The biggest businesses in Eaton Bray were the glasshouses, growing tomatoes. My wife’s relatives worked there in the war. It looked like a lake from up on the Downs. I think Mr Bates from Church Farm in Whipsnade grazed sheep on the Downs. There was a bomb dropped between the village hall and Poplar Farm in Totternhoe and there was a bungalow up a track near the Travellers Rest known as the Frenchman’s house. I never saw the Frenchman, it may have been General De Gaulle, but it was isolated and I never saw anyone there.

I belonged to the Home Guard and occasionally we trained up on Totternhoe Knolls. Every Sunday morning and once or twice in the evenings we also trained but we didn’t have rifles. We also did a regular night at the mill at Eddlesborough, up on the tower and we did night duty on the main road by the Plough.
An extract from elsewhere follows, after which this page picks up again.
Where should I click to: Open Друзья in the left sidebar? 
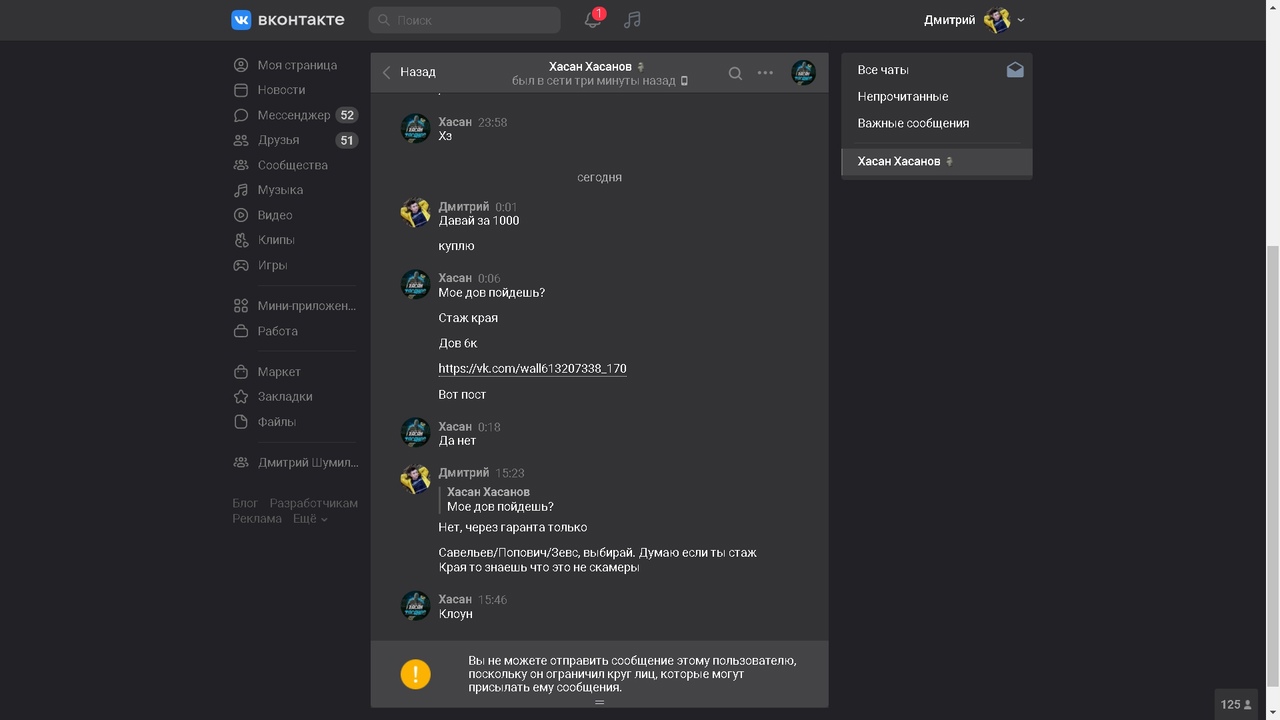[278, 140]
A shepherds hut was used as a guard hut. Any traffic was stopped, but there was very little. Parrots Lorries from Luton were the first things along.

The nearest farm to us was at Valence End, the next was Ebenezer’s, where the RAF place was based at the Travellers Rest. It was a signals station but we never knew what its function was, mostly it was underground. We found that out when we carried out a raid in the Home Guard. The exercise was to capture it. We managed to get over the fence and we came across what we thought was an air-raid shelter; we climbed down, fell over a dispatch rider who was asleep in the passage way and found it all happening! We had achieved what we wanted. They were connected with the Stanbridge RAF station, a kind of sister station.

In 1948 father sold the farm and moved to Devon. I stayed here, I had married by then.